Das Arbeitsgericht gab dem Kläger in erster Instanz recht. In der nächsten Instanz wurde nun auch die Berufung der Beklagten vom LAG zurückgewiesen. Dem Kläger habe ein Anspruch aus § 3 Abs. 1 Satz 1 EFZG für die Krankheitsbedingte Ausfallzeit zugestanden.

Der Kläger habe auf der ersten Stufe ausreichend und anspruchsbegründend einen entsprechenden Entgeltfortzahlungsanspruch dargelegt, indem er die Arbeitsunfähigkeitsbescheinigung seines Hausarztes der Beklagten mit einem Krankschreibungszeitraum vom 14.03.2022 – 31.03.2022 vorgelegt hat.

Voraussetzung für Erschütterung des Beweiswerts

Grundsätzlich ist für die Erschütterung des Beweiswerts erforderlich, dass nach Maßgabe eines verständigen Arbeitgebers objektiv greifbare Tatsachen feststellbar und gegebenenfalls beweisbar sind, die ein Ergebnis der ernsthaften Zweifel an einer Arbeitsunfähigkeitsbescheinigung tragen können. Liegen dagegen – wie hier – lediglich objektiv mehrdeutig plausibel erklärbare Sachverhalte vor, so sind diese – jedenfalls grundsätzlich – nicht geeignet, ernsthafte Zweifel an einer Arbeitsunfähigkeitsbescheinigung im Sinne der zitierten Rechtsprechung begründen zu können.

Erschütterungsmöglichkeit des Arbeitgebers

Zwar ist nach der Rechtsprechung des Bundesarbeitsgerichts anerkannt, dass der Arbeitgeber den Beweiswert einer Arbeitsunfähigkeitsbescheinigung dadurch erschüttern kann, dass er tatsächliche Umstände darlegt und im Bestreitensfall beweist, die ernsthafte Zweifel an der Erkrankung des Arbeitnehmers ergeben mit der Folge, dass der ärztlichen Bescheinigung kein Beweiswert mehr zukommt.

Zudem ist mit der Rechtsprechung des Bundesarbeitsgerichts davon auszugehen, dass der Arbeitgeber diesbezüglich nicht auf die in § 275 Abs. 1a SGB V ausgeführten Regelbeispiele beschränkt ist, sondern sich ernsthafte Zweifel auch darüber hinaus nach dem gesamten Vortrag der Parteien ergeben können.

Im Zuge der diesbezüglich näheren Ausformung der wechselseitigen Darlegungslast der Parteien ist zu beachten, dass der Arbeitgeber grundsätzlich keine Kenntnis von den genauen Krankheitsursachen hat und nur in eingeschränktem Maß in der Lage ist, die Tatsachen zur Erschütterung des Beweiswertes einer Arbeitsunfähigkeitsbescheinigung vorzutragen. Mithin muss der Arbeitgeber gerade nicht, wie bei einer gesetzlichen Vermutung, Tatsachen darlegen, die dem Beweis des Gegenteils zugänglich sind.

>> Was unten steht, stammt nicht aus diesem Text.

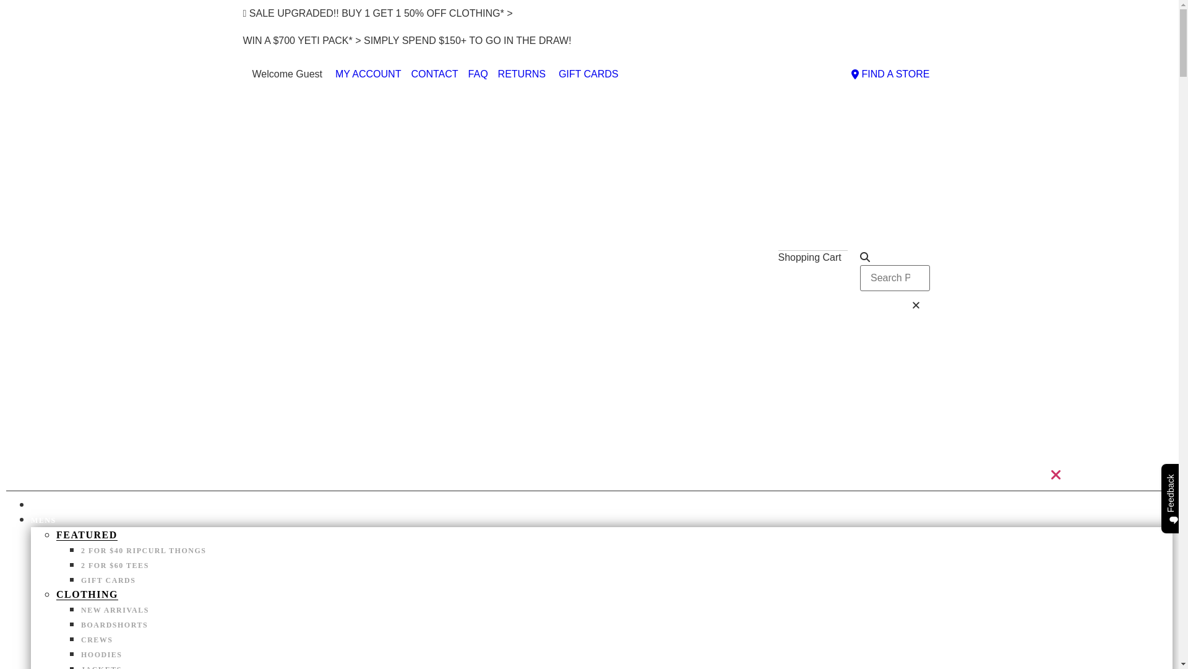 The height and width of the screenshot is (669, 1188). Describe the element at coordinates (80, 653) in the screenshot. I see `'HOODIES'` at that location.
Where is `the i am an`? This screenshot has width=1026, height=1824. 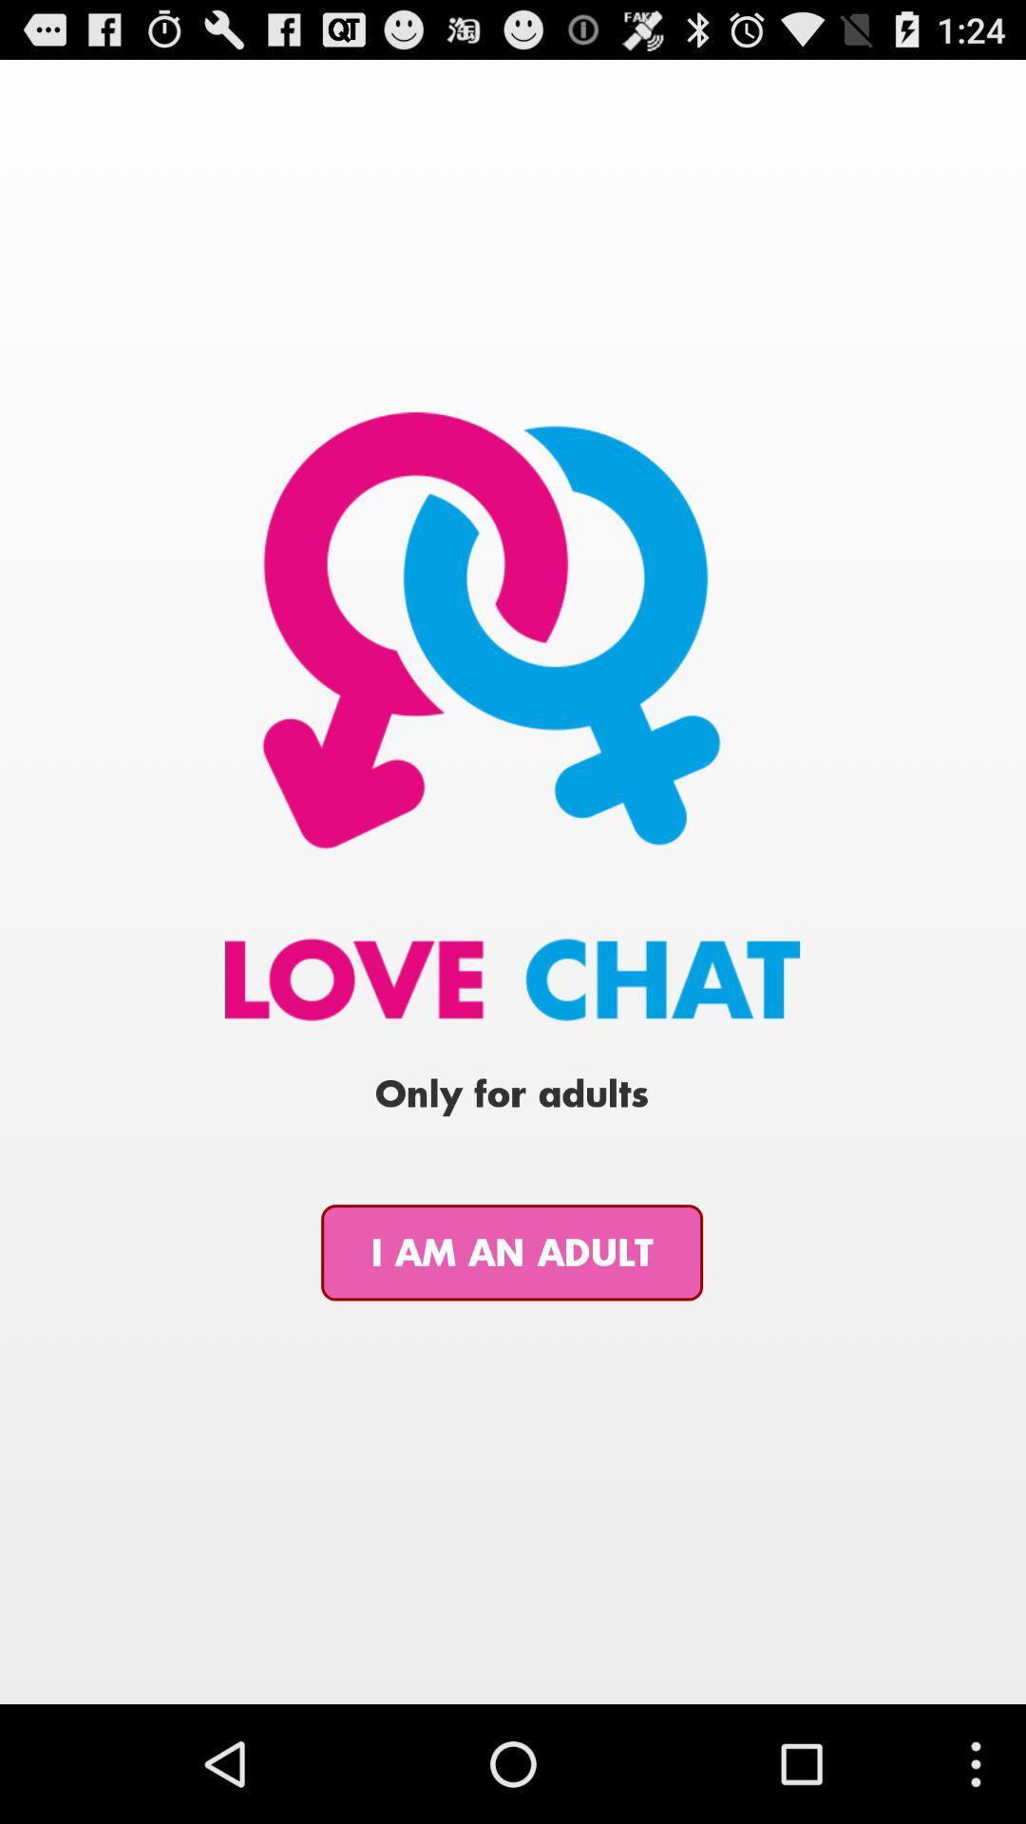 the i am an is located at coordinates (511, 1252).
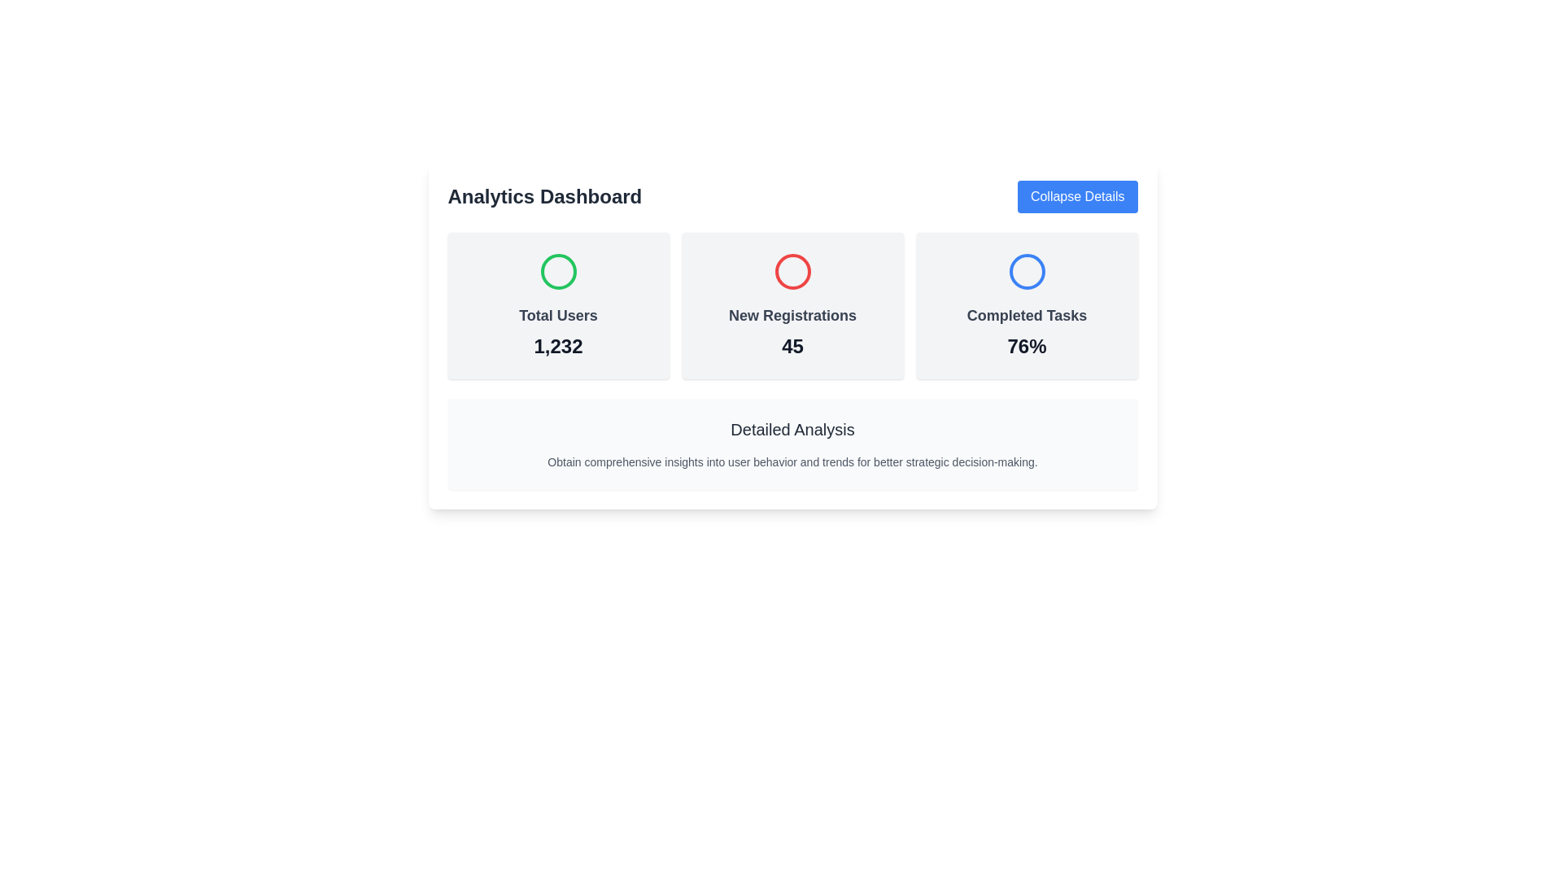  I want to click on the informational text label located beneath the title 'Detailed Analysis' within a light gray bordered box, so click(792, 461).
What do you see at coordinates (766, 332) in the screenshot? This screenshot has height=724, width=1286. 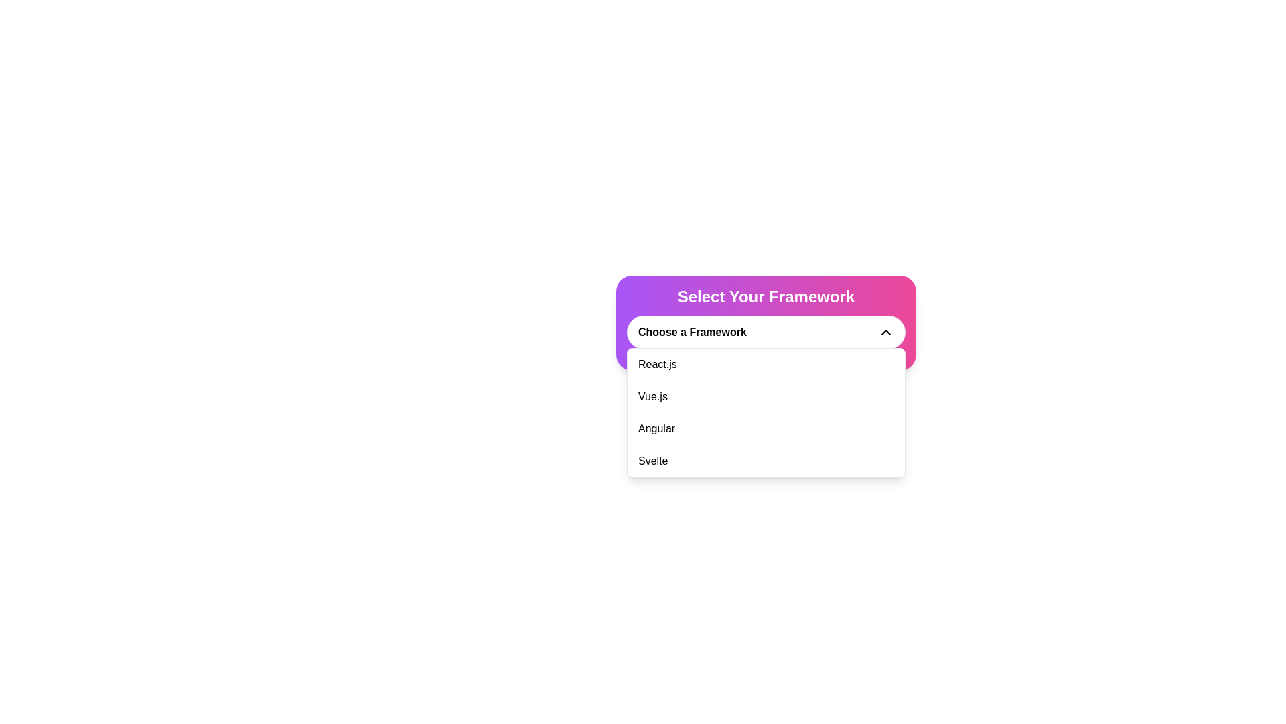 I see `the 'Choose a Framework' dropdown menu` at bounding box center [766, 332].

Entscheidung des LAG Niedersachsen

Das LAG Niedersachsen hatte einen ähnlich gelagerten Fall eines Zeitarbeitnehmers zu prüfen, der sich nach seiner arbeitgeberseitigen Kündigung krankmeldete und am Tag nach dem Ende des Arbeitsverhältnisses, auf welchen auch die Krankschreibung fiel, wieder in einer anderen Position tätig werden konnte.

Das LAG entschied, dass der Beweiswert der Arbeitsunfähigkeitsbescheinigung auch hier noch nicht erschüttert sei.

Weil dies indes eine Korrektur bzw. Differenzierung der Bundesarbeitsgerichts (BAG) -Rechtsprechung bedeutet, wurde die Revision zugelassen. Das BAG nahm bisher an, dass eine Erschütterung des Beweiswerts insbesondere dann vorliegen kann, wenn die bescheinigte Arbeitsunfähigkeit passgenau die Dauer der Kündigungsfrist umfasst (zeitliche Koinzidenz), sofern der der Arbeitnehmer sein Arbeitsverhältnis kündigt (BAG, Urteil vom 8. September 2021 - 5 AZR 149/21).

Fazit

Die Hürden zur Erschütterung des Beweiswertes einer Arbeitsunfähigkeitsbescheinigung bleiben damit weiterhin hoch. Ausnahmen, wie der Fall in unserem vorherigen Beitrag, sind „rar gesäht“.